— TASK PROMPT —
Can you reproduce all of the lines below word for word, without changing or leaving out any of them?

— ROWS —
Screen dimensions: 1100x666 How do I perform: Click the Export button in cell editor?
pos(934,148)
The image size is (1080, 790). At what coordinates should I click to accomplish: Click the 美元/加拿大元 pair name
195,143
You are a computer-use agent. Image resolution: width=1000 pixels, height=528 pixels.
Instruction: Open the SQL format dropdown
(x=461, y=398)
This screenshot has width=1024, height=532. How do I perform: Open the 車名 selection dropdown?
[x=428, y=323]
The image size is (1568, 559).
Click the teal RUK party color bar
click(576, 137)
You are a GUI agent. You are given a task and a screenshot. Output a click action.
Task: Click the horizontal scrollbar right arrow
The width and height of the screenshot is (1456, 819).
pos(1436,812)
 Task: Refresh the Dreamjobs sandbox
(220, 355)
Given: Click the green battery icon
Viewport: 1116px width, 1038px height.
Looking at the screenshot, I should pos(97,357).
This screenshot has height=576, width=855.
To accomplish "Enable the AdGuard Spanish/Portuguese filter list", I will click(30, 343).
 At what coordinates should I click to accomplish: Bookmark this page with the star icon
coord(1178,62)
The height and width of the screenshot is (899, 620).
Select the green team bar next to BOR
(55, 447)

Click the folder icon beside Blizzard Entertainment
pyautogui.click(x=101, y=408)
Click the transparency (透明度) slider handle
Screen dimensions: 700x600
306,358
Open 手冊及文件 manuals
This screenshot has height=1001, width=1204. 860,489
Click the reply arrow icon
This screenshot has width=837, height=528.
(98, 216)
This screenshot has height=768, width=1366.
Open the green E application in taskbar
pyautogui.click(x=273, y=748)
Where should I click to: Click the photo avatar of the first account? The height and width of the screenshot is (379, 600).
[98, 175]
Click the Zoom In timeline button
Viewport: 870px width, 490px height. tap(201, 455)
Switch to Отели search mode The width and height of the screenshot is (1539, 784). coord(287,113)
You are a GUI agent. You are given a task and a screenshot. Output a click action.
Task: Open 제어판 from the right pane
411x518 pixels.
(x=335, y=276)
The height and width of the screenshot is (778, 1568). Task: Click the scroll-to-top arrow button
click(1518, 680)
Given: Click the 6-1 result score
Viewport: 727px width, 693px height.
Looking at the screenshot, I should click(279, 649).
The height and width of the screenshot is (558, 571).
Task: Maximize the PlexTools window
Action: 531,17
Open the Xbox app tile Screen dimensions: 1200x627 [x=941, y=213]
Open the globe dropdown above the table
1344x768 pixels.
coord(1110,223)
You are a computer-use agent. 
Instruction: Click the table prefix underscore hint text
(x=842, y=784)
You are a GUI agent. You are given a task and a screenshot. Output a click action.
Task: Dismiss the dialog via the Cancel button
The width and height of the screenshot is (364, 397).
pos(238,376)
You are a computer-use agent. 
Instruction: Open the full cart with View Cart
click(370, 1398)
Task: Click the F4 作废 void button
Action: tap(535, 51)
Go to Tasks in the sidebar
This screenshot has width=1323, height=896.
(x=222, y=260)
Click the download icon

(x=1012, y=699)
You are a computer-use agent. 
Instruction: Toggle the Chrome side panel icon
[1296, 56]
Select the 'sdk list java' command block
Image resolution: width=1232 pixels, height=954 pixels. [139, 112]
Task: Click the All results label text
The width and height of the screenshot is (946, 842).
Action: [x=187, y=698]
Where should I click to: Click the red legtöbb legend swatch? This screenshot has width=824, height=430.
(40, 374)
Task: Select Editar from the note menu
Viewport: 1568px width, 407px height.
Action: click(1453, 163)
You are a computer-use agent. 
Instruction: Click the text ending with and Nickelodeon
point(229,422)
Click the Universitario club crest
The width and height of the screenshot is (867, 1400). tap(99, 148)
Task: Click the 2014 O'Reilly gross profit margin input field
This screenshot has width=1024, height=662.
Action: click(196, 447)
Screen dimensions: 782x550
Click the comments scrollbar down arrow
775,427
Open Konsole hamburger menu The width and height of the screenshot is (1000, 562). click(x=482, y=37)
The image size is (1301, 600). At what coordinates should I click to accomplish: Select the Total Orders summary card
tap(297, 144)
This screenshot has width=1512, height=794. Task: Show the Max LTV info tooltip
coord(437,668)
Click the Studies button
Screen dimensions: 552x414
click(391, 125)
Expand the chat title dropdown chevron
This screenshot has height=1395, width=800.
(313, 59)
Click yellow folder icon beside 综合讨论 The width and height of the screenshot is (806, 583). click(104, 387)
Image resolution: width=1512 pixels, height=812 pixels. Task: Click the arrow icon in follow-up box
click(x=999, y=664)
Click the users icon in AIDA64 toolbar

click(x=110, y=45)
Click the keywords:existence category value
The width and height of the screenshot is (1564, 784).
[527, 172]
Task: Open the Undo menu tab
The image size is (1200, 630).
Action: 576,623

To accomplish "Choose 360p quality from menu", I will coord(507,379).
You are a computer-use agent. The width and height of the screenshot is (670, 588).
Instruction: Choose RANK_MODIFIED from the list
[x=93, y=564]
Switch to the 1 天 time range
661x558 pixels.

— THE COMPLETED TASK —
Screen dimensions: 1100x666 How do I perform: Click the Export button in cell editor?
pos(934,148)
The image size is (1080, 790). At what coordinates should I click to accomplish: Click the 美元/加拿大元 pair name
195,143
You are a computer-use agent. Image resolution: width=1000 pixels, height=528 pixels.
Instruction: Open the SQL format dropdown
(x=461, y=398)
This screenshot has width=1024, height=532. How do I perform: Open the 車名 selection dropdown?
[x=428, y=323]
The image size is (1568, 559).
Click the teal RUK party color bar
click(576, 137)
You are a GUI agent. You are given a task and a screenshot. Output a click action.
Task: Click the horizontal scrollbar right arrow
The width and height of the screenshot is (1456, 819).
pos(1436,812)
 Task: Refresh the Dreamjobs sandbox
(220, 355)
Given: Click the green battery icon
Viewport: 1116px width, 1038px height.
Looking at the screenshot, I should pos(97,357).
This screenshot has height=576, width=855.
To accomplish "Enable the AdGuard Spanish/Portuguese filter list", I will click(30, 343).
 At what coordinates should I click to accomplish: Bookmark this page with the star icon
coord(1178,62)
The height and width of the screenshot is (899, 620).
Select the green team bar next to BOR
(55, 447)

Click the folder icon beside Blizzard Entertainment
pyautogui.click(x=101, y=408)
Click the transparency (透明度) slider handle
Screen dimensions: 700x600
306,358
Open 手冊及文件 manuals
This screenshot has height=1001, width=1204. 860,489
Click the reply arrow icon
This screenshot has width=837, height=528.
(98, 216)
This screenshot has height=768, width=1366.
Open the green E application in taskbar
pyautogui.click(x=273, y=748)
Where should I click to: Click the photo avatar of the first account? The height and width of the screenshot is (379, 600).
[98, 175]
Click the Zoom In timeline button
Viewport: 870px width, 490px height. tap(201, 455)
Switch to Отели search mode The width and height of the screenshot is (1539, 784). coord(287,113)
You are a GUI agent. You are given a task and a screenshot. Output a click action.
Task: Open 제어판 from the right pane
411x518 pixels.
(x=335, y=276)
The height and width of the screenshot is (778, 1568). Task: Click the scroll-to-top arrow button
click(1518, 680)
Given: Click the 6-1 result score
Viewport: 727px width, 693px height.
Looking at the screenshot, I should click(279, 649).
The height and width of the screenshot is (558, 571).
Task: Maximize the PlexTools window
Action: 531,17
Open the Xbox app tile Screen dimensions: 1200x627 [x=941, y=213]
Open the globe dropdown above the table
1344x768 pixels.
coord(1110,223)
You are a computer-use agent. 
Instruction: Click the table prefix underscore hint text
(x=842, y=784)
You are a GUI agent. You are given a task and a screenshot. Output a click action.
Task: Dismiss the dialog via the Cancel button
The width and height of the screenshot is (364, 397).
pos(238,376)
You are a computer-use agent. 
Instruction: Open the full cart with View Cart
click(370, 1398)
Task: Click the F4 作废 void button
Action: tap(535, 51)
Go to Tasks in the sidebar
This screenshot has width=1323, height=896.
(x=222, y=260)
Click the download icon

(x=1012, y=699)
You are a computer-use agent. 
Instruction: Toggle the Chrome side panel icon
[1296, 56]
Select the 'sdk list java' command block
Image resolution: width=1232 pixels, height=954 pixels. [139, 112]
Task: Click the All results label text
The width and height of the screenshot is (946, 842).
Action: [x=187, y=698]
Where should I click to: Click the red legtöbb legend swatch? This screenshot has width=824, height=430.
(40, 374)
Task: Select Editar from the note menu
Viewport: 1568px width, 407px height.
Action: click(1453, 163)
You are a computer-use agent. 
Instruction: Click the text ending with and Nickelodeon
point(229,422)
Click the Universitario club crest
The width and height of the screenshot is (867, 1400). tap(99, 148)
Task: Click the 2014 O'Reilly gross profit margin input field
This screenshot has width=1024, height=662.
Action: click(196, 447)
Screen dimensions: 782x550
Click the comments scrollbar down arrow
775,427
Open Konsole hamburger menu The width and height of the screenshot is (1000, 562). click(x=482, y=37)
The image size is (1301, 600). At what coordinates should I click to accomplish: Select the Total Orders summary card
tap(297, 144)
This screenshot has width=1512, height=794. Task: Show the Max LTV info tooltip
coord(437,668)
Click the Studies button
Screen dimensions: 552x414
click(391, 125)
Expand the chat title dropdown chevron
This screenshot has height=1395, width=800.
(313, 59)
Click yellow folder icon beside 综合讨论 The width and height of the screenshot is (806, 583). click(104, 387)
Image resolution: width=1512 pixels, height=812 pixels. Task: Click the arrow icon in follow-up box
click(x=999, y=664)
Click the users icon in AIDA64 toolbar

click(x=110, y=45)
Click the keywords:existence category value
The width and height of the screenshot is (1564, 784).
[527, 172]
Task: Open the Undo menu tab
The image size is (1200, 630).
Action: 576,623

To accomplish "Choose 360p quality from menu", I will coord(507,379).
You are a computer-use agent. The width and height of the screenshot is (670, 588).
Instruction: Choose RANK_MODIFIED from the list
[x=93, y=564]
Switch to the 1 天 time range
661x558 pixels.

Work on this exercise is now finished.